The Branches of Governance

The system of checks and balances devised by the founders represented an important mechanism to both enable governance while also inhibiting overreach from any of the competing branches of government.

In Bitcoin, Full Nodes are those “participants” in the network that contain the full history of the blockchain and the UTXO set (Unspent Transaction Outputs) that are needed to verify transactions. Like the executive branch of the U.S. government, it is their job to “faithfully execute” the rules of the underlying protocol and “to the best of [their] Ability, preserve, protect and defend” the network.

Next up is the Proof of Work security provided by miners. Similar to the American judiciary, it is the job of miners to enforce the rules of the network and ensure its continued smooth operation. Without the security brought by miners to the transmission of transactions, the value of the underlying token (e.g. Bitcoin) decreases thus decreasing the value of the rewards they receive for bringing the security in the first place. This is a dual incentive relationship that undergirds much of the game theory for most stakeholders in the system.

Finally, we get to the third branch of a constitutional republic- the legislature. Much as in the U.S. system, this has evolved into a two-pronged, and sometimes competing, structure. Playing the role of the House of Representatives are the entrepreneurs, businesses, infrastructure developers (wallets, graphical interfaces, etc.), and investors. Like their governmental counterparts in the U.S., these will tend to be the most “democratic” of the branches representing the widest diversity of viewpoints as they are in more regular and direct contact with everyday users of the currency. Some conflicts may arise in the area of short-term profits vs. long-term health of the system, but, overall, businesses both bring long-term viability to the network by providing services such as exchanges, marketplaces, wallets, and accessible security and most benefit the more useful the currency becomes in the long term.

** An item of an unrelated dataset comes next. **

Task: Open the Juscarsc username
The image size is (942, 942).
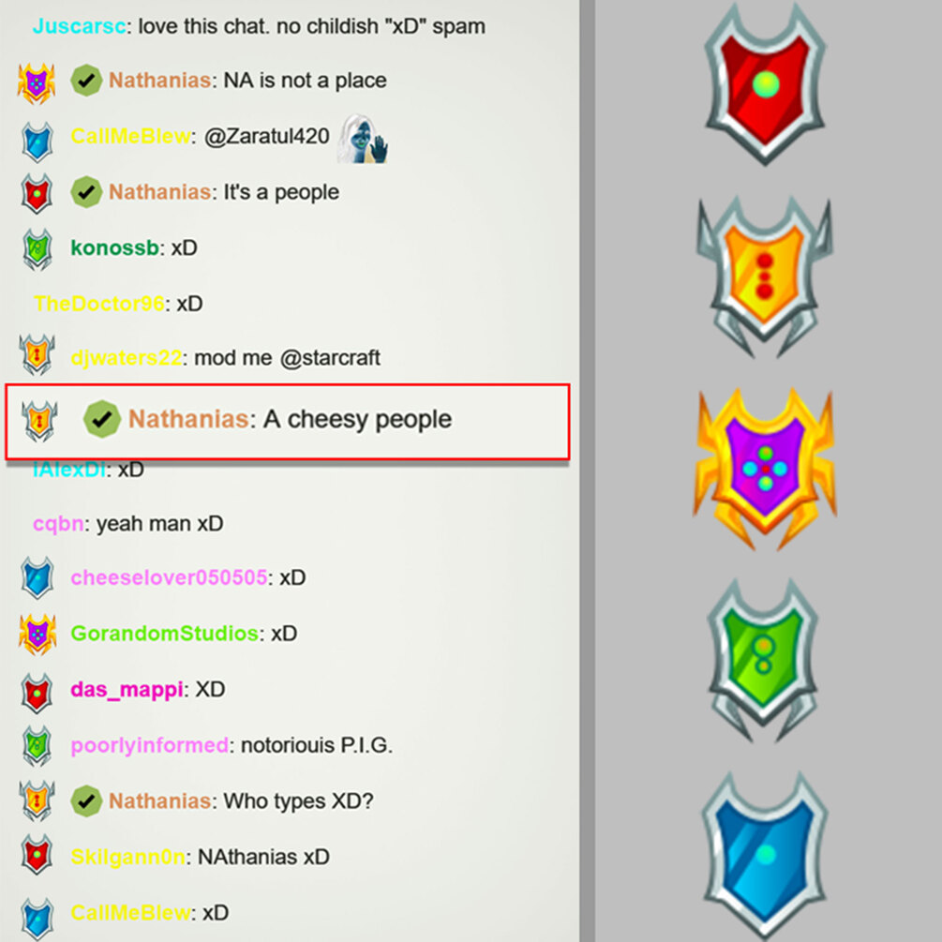Action: pos(80,26)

The final arm of the legislature in the U.S. system is the Senate, a role played in Bitcoin by the developers. As originally envisioned by the founders this chamber was meant to be one more step removed from the people than the House of Representatives as they were elected by the state legislatures (until the very misguided 17th Amendment which transitioned to direct popular election of Senators and is likely a large contributor to our present increased partisanship and misguided populist movements). Similarly, developers can be supported by companies in the ecosystem or can contribute from their own free time. Much of their authority comes from their experience in the space.

A very rough and simplistic diagram of Bitcoin’s governance model

The incentives of developers, however, is less straightforward than the other “branches”. Value for them is derived from two primary sources- first are any holdings of the crypto token which they already hold and will correspondingly be worth more as the utility of the token and demand for it increase and second is the power and influence that comes with being a lead developer for a project worth $100bn.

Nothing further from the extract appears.